In the seq2seq model, the encoder encodes the input sequences given in as mini-batches. Say for example, the input is B x S x d
where B is the batch size, S is the maximum sequence length and d is the word embedding dimension. Then the encoder's output is B x S x h
where h is the hidden state size of the encoder (which is an RNN).
Now while decoding (during training)
the input sequences are given one at a time, so the input is B x 1 x d
and the decoder produces a tensor of shape B x 1 x h
. Now to compute the context vector, we need to compare this decoder hidden state with the encoder's encoded states.
So, consider you have two tensors of shape T1 = B x S x h
and T2 = B x 1 x h
. So if you can do batch matrix multiplication as follows.

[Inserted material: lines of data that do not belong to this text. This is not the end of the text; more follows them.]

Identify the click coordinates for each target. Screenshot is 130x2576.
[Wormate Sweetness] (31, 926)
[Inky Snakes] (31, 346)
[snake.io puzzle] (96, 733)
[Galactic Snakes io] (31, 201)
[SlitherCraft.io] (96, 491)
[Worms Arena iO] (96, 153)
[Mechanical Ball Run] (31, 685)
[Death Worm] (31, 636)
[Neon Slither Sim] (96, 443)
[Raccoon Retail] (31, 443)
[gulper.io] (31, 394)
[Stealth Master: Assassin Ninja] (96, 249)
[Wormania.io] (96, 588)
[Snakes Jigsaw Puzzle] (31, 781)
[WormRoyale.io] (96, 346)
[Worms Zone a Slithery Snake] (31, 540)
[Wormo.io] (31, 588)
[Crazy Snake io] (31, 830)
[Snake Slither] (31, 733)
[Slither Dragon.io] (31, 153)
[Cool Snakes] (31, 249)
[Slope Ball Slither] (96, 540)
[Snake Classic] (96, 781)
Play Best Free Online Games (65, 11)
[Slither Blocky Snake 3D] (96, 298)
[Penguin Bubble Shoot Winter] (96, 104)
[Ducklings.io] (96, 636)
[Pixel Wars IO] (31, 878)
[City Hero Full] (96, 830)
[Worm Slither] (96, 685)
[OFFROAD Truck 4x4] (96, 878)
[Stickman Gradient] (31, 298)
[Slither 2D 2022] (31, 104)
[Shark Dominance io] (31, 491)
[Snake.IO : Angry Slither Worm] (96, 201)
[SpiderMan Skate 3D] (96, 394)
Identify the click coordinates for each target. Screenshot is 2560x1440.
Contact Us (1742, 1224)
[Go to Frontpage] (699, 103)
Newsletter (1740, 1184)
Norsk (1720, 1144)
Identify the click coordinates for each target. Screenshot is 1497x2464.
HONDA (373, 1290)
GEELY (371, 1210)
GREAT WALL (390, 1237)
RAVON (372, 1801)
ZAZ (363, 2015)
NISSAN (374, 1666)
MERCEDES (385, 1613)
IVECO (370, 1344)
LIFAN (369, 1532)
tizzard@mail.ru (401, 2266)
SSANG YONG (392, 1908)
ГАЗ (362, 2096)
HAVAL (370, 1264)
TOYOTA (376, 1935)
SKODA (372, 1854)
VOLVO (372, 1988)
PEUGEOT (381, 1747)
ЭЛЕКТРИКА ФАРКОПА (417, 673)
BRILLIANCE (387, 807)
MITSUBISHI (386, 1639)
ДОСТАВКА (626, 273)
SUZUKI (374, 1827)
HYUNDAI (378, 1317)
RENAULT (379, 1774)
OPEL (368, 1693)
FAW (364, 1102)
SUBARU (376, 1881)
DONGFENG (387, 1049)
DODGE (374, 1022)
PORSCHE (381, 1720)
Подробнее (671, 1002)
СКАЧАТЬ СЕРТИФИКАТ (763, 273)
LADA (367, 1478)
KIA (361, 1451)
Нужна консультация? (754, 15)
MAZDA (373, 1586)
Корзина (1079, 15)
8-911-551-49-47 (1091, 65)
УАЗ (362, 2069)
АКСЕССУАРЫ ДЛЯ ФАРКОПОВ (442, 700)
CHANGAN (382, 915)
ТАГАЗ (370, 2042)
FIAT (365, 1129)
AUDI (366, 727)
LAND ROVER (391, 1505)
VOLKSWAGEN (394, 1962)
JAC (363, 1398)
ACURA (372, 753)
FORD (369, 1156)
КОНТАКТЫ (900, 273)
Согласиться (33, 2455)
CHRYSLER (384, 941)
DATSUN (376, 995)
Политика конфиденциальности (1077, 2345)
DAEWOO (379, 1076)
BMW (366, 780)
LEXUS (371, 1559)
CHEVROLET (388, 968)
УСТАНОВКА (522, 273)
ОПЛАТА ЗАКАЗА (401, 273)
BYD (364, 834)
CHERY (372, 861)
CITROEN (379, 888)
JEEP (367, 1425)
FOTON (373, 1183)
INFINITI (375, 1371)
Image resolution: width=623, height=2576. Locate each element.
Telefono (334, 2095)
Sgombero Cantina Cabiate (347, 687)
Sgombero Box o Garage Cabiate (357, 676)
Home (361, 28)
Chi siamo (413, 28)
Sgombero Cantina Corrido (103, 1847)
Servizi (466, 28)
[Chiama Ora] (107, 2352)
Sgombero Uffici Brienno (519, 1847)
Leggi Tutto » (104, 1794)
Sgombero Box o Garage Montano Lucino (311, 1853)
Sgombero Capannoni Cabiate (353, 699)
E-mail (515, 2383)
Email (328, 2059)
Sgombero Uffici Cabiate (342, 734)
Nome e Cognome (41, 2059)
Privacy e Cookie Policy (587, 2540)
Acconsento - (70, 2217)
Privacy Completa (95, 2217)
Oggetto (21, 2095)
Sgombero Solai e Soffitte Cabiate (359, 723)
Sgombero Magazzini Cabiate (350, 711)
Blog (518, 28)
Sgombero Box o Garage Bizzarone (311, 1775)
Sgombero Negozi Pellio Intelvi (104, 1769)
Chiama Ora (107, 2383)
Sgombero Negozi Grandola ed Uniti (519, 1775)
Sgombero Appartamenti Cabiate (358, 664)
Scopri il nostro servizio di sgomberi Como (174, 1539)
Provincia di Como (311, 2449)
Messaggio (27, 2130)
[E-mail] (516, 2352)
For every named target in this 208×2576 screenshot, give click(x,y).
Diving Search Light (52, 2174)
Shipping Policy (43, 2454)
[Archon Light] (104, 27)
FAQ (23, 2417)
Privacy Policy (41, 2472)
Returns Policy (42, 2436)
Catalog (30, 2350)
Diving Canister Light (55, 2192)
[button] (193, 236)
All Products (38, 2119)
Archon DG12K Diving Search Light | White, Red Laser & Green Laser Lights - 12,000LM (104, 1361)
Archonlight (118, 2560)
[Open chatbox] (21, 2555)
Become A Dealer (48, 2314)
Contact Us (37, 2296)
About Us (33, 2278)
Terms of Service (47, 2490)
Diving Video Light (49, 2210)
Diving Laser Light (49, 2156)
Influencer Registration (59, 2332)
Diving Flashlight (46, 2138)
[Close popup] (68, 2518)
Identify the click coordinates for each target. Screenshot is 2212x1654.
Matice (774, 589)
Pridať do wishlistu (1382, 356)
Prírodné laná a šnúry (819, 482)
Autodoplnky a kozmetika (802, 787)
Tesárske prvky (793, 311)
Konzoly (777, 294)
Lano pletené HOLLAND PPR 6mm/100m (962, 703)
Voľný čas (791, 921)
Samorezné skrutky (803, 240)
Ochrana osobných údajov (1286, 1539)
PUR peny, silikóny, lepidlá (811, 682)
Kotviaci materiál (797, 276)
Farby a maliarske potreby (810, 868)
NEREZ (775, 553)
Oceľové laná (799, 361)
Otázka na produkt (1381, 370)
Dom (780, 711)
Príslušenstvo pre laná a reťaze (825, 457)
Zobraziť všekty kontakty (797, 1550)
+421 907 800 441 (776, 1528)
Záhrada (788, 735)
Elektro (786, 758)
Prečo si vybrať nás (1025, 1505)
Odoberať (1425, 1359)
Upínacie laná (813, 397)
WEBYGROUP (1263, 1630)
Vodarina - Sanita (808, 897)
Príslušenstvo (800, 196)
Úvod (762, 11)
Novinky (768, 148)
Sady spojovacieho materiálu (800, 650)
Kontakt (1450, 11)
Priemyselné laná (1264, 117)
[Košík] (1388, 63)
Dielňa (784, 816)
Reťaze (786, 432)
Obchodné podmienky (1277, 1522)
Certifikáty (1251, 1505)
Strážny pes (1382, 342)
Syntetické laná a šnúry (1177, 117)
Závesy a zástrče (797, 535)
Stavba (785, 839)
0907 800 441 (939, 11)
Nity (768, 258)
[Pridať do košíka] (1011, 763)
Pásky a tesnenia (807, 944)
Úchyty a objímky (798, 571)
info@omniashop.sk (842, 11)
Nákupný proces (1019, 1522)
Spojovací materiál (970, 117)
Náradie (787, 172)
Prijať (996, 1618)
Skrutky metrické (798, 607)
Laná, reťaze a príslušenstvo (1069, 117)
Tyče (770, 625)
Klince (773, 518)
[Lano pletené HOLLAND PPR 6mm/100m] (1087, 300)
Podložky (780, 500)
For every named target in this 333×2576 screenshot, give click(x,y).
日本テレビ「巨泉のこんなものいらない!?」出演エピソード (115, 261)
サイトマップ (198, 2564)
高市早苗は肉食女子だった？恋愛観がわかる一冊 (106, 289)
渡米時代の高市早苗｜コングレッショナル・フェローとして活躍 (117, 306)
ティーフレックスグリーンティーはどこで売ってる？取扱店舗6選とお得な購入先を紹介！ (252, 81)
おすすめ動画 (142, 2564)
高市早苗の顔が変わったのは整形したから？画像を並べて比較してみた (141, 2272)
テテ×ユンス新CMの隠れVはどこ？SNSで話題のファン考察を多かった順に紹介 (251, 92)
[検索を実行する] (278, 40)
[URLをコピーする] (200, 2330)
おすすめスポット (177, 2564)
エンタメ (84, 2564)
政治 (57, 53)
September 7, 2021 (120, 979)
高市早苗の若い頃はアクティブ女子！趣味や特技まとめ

out = torch.bmm(T1, T2.transpose(1, 2))
Essentially you are multiplying a tensor of shape B x S x h
with a tensor of shape B x h x 1
and it will result in B x S x 1
which is the attention weight for each batch.
Here, the attention weights B x S x 1
represent a similarity score between the decoder's current hidden state and encoder's all the hidden states. Now you can take the attention weights to multiply with the encoder's hidden state B x S x h
by transposing first and it will result in a tensor of shape B x h x 1
. And if you perform squeeze at dim=2, you will get a tensor of shape B x h
which is your context vector.
This context vector (B x h
) is usually concatenated to decoder's hidden state (B x 1 x h
, squeeze dim=1) to predict the next token.